__Exercise material__

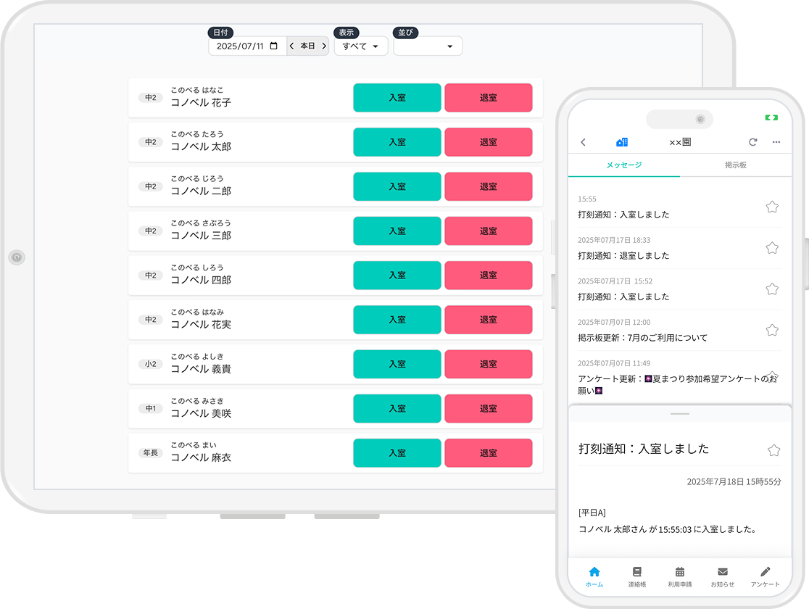The height and width of the screenshot is (609, 809).
Task: Click the 本日 today button
Action: [308, 46]
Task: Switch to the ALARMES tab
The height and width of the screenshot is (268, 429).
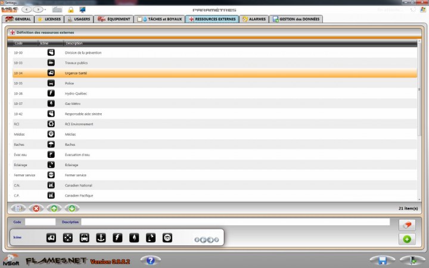Action: click(255, 19)
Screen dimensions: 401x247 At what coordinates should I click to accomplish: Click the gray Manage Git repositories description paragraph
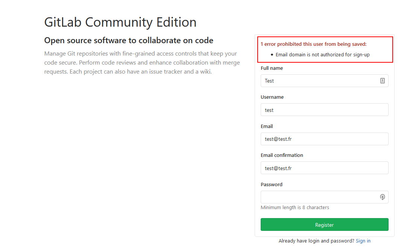tap(142, 62)
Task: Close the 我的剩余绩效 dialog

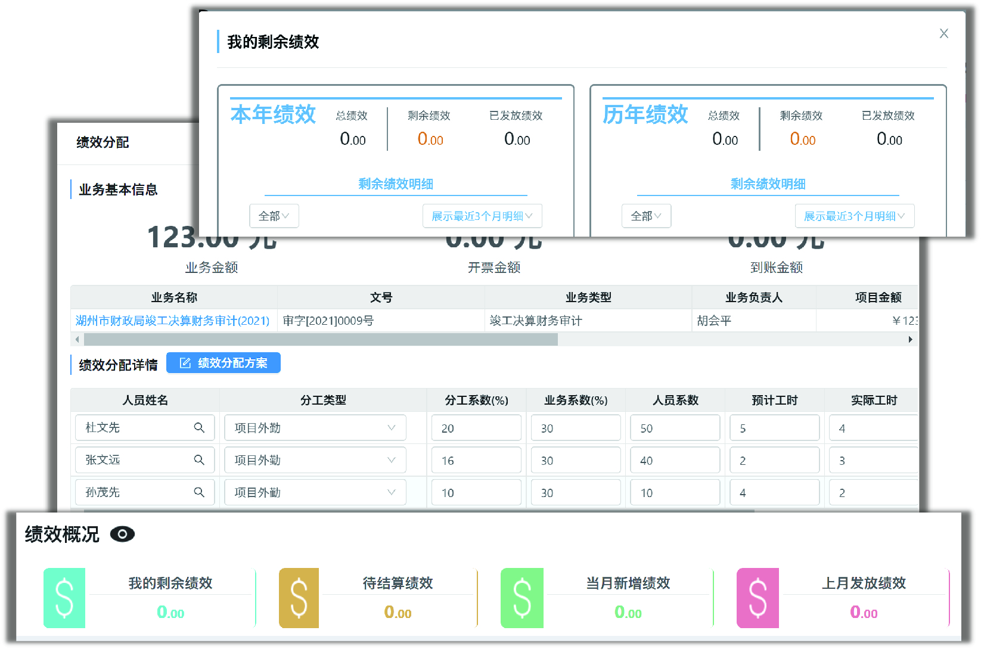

__Task instructions__
Rewrite all of the data above, swapping "dialog" for "window" and keeping everything else the same. Leave the pictures out.

__Result__
The height and width of the screenshot is (609, 809).
Task: Click the 本日 today button
Action: [308, 46]
Task: Switch to the ALARMES tab
The height and width of the screenshot is (268, 429).
Action: click(255, 19)
Screen dimensions: 401x247 At what coordinates should I click to accomplish: Click the gray Manage Git repositories description paragraph
tap(142, 62)
Task: Close the 我的剩余绩效 window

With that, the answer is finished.